## WHAT TO PRODUCE:
Return every entry below without altering a word.
-=-=-=-=-
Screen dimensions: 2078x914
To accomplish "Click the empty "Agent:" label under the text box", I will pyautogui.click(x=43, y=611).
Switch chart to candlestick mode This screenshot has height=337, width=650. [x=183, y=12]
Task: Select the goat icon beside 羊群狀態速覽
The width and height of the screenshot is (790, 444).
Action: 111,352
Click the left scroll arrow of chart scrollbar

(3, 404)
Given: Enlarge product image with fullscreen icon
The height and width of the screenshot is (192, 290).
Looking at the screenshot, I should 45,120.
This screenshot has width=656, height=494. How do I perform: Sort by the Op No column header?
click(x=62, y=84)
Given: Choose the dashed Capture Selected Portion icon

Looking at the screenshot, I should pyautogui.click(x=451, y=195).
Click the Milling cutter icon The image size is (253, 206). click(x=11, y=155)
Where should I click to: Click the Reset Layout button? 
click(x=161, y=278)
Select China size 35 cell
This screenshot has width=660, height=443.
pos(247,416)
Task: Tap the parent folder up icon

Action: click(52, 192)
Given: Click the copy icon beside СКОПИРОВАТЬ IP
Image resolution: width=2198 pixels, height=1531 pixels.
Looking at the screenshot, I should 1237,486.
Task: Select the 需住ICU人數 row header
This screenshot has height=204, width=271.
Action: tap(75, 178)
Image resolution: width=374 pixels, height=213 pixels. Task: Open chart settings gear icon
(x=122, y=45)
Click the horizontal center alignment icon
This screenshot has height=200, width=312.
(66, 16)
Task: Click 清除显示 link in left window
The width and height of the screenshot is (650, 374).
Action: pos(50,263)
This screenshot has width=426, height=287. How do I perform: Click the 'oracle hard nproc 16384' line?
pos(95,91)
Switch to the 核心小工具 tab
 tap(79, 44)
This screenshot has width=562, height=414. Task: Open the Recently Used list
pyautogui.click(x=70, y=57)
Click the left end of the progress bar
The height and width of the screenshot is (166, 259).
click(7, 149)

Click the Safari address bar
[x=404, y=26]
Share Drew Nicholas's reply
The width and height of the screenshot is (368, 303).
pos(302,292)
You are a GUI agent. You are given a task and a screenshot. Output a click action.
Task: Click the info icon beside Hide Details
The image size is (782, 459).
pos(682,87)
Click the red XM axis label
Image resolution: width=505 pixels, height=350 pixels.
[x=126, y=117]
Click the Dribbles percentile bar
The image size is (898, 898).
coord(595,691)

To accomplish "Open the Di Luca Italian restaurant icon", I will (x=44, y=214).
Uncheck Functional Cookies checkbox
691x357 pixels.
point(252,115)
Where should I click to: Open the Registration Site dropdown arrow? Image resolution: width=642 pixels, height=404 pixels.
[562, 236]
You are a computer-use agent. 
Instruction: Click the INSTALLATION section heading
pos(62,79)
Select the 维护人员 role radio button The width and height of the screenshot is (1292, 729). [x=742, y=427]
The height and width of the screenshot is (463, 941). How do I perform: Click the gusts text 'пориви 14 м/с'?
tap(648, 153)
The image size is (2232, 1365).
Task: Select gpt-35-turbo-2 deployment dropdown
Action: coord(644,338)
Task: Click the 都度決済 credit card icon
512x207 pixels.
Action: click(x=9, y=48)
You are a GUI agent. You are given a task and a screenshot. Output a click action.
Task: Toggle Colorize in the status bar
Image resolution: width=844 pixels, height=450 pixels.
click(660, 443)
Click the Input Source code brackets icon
-=-=-=-=-
## ANSWER BOX:
Screen dimensions: 2078x914
To accomplish "Click the empty "Agent:" label under the text box", I will pyautogui.click(x=43, y=611).
Switch chart to candlestick mode This screenshot has height=337, width=650. [x=183, y=12]
Task: Select the goat icon beside 羊群狀態速覽
The width and height of the screenshot is (790, 444).
Action: 111,352
Click the left scroll arrow of chart scrollbar

(3, 404)
Given: Enlarge product image with fullscreen icon
The height and width of the screenshot is (192, 290).
Looking at the screenshot, I should 45,120.
This screenshot has width=656, height=494. How do I perform: Sort by the Op No column header?
click(x=62, y=84)
Given: Choose the dashed Capture Selected Portion icon

Looking at the screenshot, I should pyautogui.click(x=451, y=195).
Click the Milling cutter icon The image size is (253, 206). click(x=11, y=155)
Where should I click to: Click the Reset Layout button? 
click(x=161, y=278)
Select China size 35 cell
This screenshot has width=660, height=443.
pos(247,416)
Task: Tap the parent folder up icon

Action: click(52, 192)
Given: Click the copy icon beside СКОПИРОВАТЬ IP
Image resolution: width=2198 pixels, height=1531 pixels.
Looking at the screenshot, I should 1237,486.
Task: Select the 需住ICU人數 row header
This screenshot has height=204, width=271.
Action: tap(75, 178)
Image resolution: width=374 pixels, height=213 pixels. Task: Open chart settings gear icon
(x=122, y=45)
Click the horizontal center alignment icon
This screenshot has height=200, width=312.
(66, 16)
Task: Click 清除显示 link in left window
The width and height of the screenshot is (650, 374).
Action: pos(50,263)
This screenshot has width=426, height=287. How do I perform: Click the 'oracle hard nproc 16384' line?
pos(95,91)
Switch to the 核心小工具 tab
 tap(79, 44)
This screenshot has width=562, height=414. Task: Open the Recently Used list
pyautogui.click(x=70, y=57)
Click the left end of the progress bar
The height and width of the screenshot is (166, 259).
click(7, 149)

Click the Safari address bar
[x=404, y=26]
Share Drew Nicholas's reply
The width and height of the screenshot is (368, 303).
pos(302,292)
You are a GUI agent. You are given a task and a screenshot. Output a click action.
Task: Click the info icon beside Hide Details
The image size is (782, 459).
pos(682,87)
Click the red XM axis label
Image resolution: width=505 pixels, height=350 pixels.
[x=126, y=117]
Click the Dribbles percentile bar
The image size is (898, 898).
coord(595,691)

To accomplish "Open the Di Luca Italian restaurant icon", I will (x=44, y=214).
Uncheck Functional Cookies checkbox
691x357 pixels.
point(252,115)
Where should I click to: Open the Registration Site dropdown arrow? Image resolution: width=642 pixels, height=404 pixels.
[562, 236]
You are a computer-use agent. 
Instruction: Click the INSTALLATION section heading
pos(62,79)
Select the 维护人员 role radio button The width and height of the screenshot is (1292, 729). [x=742, y=427]
The height and width of the screenshot is (463, 941). How do I perform: Click the gusts text 'пориви 14 м/с'?
tap(648, 153)
The image size is (2232, 1365).
Task: Select gpt-35-turbo-2 deployment dropdown
Action: coord(644,338)
Task: Click the 都度決済 credit card icon
512x207 pixels.
Action: click(x=9, y=48)
You are a GUI agent. You are given a task and a screenshot. Output a click action.
Task: Toggle Colorize in the status bar
Image resolution: width=844 pixels, height=450 pixels.
click(660, 443)
Click the Input Source code brackets icon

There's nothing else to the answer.